I then removed the old comb from the empty super boxes and shook off the bees into the frames below, trying to be gentle. I worked slowly to avoid injuring the queen but the queen was not found. I know she must have survived due to the new brood.

I placed the old comb around the base of the hive to let the bees recover what they could before the creatures of the night (coons, opossums and fox) could carry things away. I am happy to see these bees were surviving in spite of the late winter relocation.

Wild vs. Package Bees

May 5th I drove to Clarkson, Kentucky to pick up my new hive of bees at Walter T. Kelley. Everything went like clockwork, with the bees in their new home that evening. These new bees seemed to know what to do and when to do it as there was a small comb in their box with syrup stored in it. This gave me two hives of bees that I am feeding sugar water to; they do love their sugar water.

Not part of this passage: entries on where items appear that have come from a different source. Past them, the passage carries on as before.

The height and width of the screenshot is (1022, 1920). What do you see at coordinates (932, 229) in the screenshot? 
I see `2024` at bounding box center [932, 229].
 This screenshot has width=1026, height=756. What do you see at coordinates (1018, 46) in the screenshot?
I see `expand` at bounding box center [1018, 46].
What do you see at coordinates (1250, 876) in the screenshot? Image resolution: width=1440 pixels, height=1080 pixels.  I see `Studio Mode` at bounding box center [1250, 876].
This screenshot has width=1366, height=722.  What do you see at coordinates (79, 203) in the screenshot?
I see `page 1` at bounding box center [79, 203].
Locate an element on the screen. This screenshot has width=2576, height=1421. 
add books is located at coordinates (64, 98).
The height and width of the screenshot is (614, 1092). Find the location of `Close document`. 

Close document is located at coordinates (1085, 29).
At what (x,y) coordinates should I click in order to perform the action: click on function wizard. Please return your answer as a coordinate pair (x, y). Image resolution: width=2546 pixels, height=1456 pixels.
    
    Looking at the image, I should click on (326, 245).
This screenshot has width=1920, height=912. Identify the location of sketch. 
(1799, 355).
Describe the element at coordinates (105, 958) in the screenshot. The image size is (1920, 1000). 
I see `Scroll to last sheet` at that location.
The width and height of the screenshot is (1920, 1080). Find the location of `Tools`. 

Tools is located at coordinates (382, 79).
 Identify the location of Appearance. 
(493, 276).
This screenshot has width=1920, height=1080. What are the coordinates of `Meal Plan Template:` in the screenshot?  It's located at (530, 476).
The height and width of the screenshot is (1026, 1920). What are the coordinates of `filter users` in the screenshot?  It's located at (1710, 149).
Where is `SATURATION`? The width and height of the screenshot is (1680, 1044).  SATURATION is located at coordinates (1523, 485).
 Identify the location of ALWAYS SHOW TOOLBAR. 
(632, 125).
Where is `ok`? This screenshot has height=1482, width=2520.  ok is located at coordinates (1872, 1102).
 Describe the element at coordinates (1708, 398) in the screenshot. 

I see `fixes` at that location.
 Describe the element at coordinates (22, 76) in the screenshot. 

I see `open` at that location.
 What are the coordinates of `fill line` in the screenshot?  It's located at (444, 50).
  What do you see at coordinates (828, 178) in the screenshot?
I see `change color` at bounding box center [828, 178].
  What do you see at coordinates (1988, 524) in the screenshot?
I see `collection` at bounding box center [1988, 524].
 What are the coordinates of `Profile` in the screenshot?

On June 22, 2012 I checked the two hives to see what progress they had made since I started feeding sugar water. I lost track of how many 4-pound bags of sugar I used.

The bees that came from the dead tree limb had filled the top box of their hive and I tried to remove the top box to check out the box on the bottom but it was too heavy to remove. I saw there were bees in the bottom box so I replaced the top box; they are doing better than expected. They had the advantage of several frames of drawn comb.

The bees purchased from Kelley’s were started on new foundation. They had filled about half the frames in the top box. I decided to double their sugar water to help them catch up.

As I was pulling frames looking for the queen the bees started coming at me in waves so I quit my inspection and was impressed by how intimidating that was for me to have waves of bees flying at me. There are clearly more bees there than when they started and they act like they have something to defend.

I talked with Jack Hawkins (a beekeeper with more experience than me) who decided I need more experience finding the queen so he volunteered to use one of his (nuc) hives for practice.

Editor’s Note: We were inspired by Kent’s story, as it offers several great things to keep in mind. Among them:

  • It pays to have equipment ready, as you never know when you’ll run in to a swarm or wild hive.

  • Mentors are wonderful things.

  • Drawn comb provides a substantial advantage.

  • Quickly spotting queens takes practice.

  • We all make mistakes and have losses; analyze and learn from them.

  • The Walter T. Kelley Company is a great place for all things bee!